ARAB EQUALS TERRORIST
The use of the terms 'Arab', 'Muslim', 'Islamist', and 'terrorist' are seen to be utterly confused. Pithy turns of phrase abound despite promises to avoid lumping categories together, an easy alibi that is often heard at the beginning of the reports that most deserve the label 'garbage'. "Frightening people with Islam sells," says Thomas Deltombe, who denounces "the logic of competition among channels." Spurred on by the ratings race, TV news and mass-audience programming commit loads of them, using lots of hidden cameras even when there's no need for them, music that builds up suspense, and even the addition of beards when characters don't look "Islamist" enough.

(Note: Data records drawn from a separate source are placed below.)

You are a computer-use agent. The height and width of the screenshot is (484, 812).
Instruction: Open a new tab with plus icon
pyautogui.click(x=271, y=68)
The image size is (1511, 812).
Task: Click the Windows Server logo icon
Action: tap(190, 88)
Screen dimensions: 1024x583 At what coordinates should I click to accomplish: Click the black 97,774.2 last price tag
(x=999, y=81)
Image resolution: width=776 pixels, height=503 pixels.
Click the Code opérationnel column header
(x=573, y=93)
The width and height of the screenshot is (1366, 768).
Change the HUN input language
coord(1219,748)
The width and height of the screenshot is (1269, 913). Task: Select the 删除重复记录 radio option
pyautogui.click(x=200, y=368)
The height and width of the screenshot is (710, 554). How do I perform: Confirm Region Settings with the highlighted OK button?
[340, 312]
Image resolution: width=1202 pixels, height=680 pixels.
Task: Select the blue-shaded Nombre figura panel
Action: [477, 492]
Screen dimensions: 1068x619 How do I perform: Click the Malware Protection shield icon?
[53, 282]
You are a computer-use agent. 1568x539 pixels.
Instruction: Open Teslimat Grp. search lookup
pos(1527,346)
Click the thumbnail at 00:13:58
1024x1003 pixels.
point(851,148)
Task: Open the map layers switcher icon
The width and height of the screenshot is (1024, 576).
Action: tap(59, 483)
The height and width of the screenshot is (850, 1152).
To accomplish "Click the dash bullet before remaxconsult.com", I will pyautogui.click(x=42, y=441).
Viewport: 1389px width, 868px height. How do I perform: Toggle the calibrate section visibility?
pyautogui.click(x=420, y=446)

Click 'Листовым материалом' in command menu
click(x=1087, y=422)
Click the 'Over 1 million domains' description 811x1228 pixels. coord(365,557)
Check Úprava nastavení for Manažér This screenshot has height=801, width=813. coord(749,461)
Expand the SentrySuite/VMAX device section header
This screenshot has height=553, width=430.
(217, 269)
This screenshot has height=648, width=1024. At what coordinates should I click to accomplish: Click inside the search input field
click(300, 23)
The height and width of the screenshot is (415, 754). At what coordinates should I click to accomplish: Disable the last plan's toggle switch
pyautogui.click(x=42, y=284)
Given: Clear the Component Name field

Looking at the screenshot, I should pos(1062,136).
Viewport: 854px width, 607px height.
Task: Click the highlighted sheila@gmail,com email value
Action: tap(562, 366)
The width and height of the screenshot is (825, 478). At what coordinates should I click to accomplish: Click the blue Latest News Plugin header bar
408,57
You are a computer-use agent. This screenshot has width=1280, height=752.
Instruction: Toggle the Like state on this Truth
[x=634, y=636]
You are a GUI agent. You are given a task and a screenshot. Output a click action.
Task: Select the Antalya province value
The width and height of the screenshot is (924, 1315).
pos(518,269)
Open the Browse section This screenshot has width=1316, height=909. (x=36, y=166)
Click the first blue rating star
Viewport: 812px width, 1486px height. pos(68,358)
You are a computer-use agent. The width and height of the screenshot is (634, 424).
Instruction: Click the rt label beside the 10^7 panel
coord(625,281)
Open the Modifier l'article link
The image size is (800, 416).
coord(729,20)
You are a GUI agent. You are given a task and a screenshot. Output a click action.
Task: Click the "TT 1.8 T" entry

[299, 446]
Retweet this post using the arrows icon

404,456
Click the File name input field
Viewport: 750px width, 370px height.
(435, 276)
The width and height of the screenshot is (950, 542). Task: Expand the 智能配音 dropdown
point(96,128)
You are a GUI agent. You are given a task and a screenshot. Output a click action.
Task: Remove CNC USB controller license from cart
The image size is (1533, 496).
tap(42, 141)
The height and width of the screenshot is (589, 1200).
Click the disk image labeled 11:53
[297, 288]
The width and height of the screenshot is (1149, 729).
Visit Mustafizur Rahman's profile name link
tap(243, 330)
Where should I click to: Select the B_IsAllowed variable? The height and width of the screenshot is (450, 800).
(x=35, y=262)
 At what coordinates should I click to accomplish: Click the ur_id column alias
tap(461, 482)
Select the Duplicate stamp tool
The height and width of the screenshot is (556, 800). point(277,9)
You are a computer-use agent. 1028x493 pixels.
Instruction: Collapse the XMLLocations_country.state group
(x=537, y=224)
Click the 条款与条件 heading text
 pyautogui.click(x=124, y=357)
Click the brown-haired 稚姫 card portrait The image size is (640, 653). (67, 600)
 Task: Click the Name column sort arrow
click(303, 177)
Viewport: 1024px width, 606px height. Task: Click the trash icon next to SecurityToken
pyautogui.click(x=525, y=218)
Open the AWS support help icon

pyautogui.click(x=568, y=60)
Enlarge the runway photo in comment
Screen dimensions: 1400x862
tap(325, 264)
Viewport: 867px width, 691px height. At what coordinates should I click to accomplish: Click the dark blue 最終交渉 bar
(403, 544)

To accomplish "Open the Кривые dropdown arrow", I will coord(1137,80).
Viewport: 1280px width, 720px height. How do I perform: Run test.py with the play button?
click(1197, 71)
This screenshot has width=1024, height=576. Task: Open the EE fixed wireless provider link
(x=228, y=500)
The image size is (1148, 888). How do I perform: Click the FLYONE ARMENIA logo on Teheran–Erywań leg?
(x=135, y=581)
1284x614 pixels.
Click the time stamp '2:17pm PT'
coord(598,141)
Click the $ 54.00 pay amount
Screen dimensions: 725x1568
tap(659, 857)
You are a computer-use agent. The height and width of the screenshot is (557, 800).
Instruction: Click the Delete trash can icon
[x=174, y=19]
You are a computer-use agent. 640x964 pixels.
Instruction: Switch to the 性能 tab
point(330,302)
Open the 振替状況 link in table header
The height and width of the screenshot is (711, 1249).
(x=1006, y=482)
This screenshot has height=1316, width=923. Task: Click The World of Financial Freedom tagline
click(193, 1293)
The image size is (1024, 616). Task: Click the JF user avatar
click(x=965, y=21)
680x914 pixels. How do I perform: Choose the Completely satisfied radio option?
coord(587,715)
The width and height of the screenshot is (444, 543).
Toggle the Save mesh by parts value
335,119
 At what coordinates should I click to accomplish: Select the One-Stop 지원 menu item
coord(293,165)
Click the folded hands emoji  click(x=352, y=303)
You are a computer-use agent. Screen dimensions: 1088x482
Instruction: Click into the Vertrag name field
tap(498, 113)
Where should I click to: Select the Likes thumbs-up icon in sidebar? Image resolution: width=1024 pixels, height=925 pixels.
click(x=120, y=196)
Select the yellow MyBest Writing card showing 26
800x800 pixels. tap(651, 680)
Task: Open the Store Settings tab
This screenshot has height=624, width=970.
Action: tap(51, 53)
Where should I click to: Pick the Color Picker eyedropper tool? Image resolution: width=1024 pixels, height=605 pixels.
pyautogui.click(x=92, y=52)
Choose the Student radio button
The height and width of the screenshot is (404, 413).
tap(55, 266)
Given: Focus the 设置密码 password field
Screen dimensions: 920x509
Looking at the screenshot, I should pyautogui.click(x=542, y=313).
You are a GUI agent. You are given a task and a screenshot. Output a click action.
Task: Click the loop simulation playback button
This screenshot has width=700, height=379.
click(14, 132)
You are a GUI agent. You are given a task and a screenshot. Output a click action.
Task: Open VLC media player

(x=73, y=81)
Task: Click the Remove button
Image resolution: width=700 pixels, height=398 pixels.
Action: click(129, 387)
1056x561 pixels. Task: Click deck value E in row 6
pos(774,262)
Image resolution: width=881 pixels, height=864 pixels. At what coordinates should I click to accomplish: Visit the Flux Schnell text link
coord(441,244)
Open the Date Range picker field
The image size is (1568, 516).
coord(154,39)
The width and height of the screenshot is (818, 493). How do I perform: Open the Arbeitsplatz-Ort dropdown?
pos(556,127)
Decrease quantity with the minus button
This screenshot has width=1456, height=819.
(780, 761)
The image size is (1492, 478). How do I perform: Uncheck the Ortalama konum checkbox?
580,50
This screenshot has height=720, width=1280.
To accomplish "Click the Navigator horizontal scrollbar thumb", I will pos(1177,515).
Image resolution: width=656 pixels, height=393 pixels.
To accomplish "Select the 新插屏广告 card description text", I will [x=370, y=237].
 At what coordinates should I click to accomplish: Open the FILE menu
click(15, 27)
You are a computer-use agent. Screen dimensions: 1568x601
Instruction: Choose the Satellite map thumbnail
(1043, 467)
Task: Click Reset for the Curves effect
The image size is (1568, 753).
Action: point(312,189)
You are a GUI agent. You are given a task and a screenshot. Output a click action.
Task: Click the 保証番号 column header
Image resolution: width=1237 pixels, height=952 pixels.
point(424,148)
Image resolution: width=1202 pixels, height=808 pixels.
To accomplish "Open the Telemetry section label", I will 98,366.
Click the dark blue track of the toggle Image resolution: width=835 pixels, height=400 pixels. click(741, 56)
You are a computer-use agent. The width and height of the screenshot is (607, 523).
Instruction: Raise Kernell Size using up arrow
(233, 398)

The reporting angle is usually determined in advance, and the goal is then to get those interviewed to say what people want to hear. Then, as if to make amends, the media portray the "good Muslim." A doctor or athlete, this figure is "necessarily extraordinary," "almost like us," which merely adopts "a Manichaean, paternalistic, and communitarian approach," complains Thomas Deltombe.
ISLAM IS IMMATERIAL
The absence of representativeness brings in its wake the proliferation of the self-proclaimed experts found on all sets discoursing about "real Islam" without realizing that this concept is chimerical. "Islam is a matter of faith, it is immaterial -- as for me, I have never seen Islam on television, I have only seen incarnations, projections," the author insists.
Feigning ignorance of "the enormous power" they hold, throughout their news broadcasts TV's big names construct an Islamophobia founded upon fear and ignorance. Even at the risk of being responsible for creating hostility between groups.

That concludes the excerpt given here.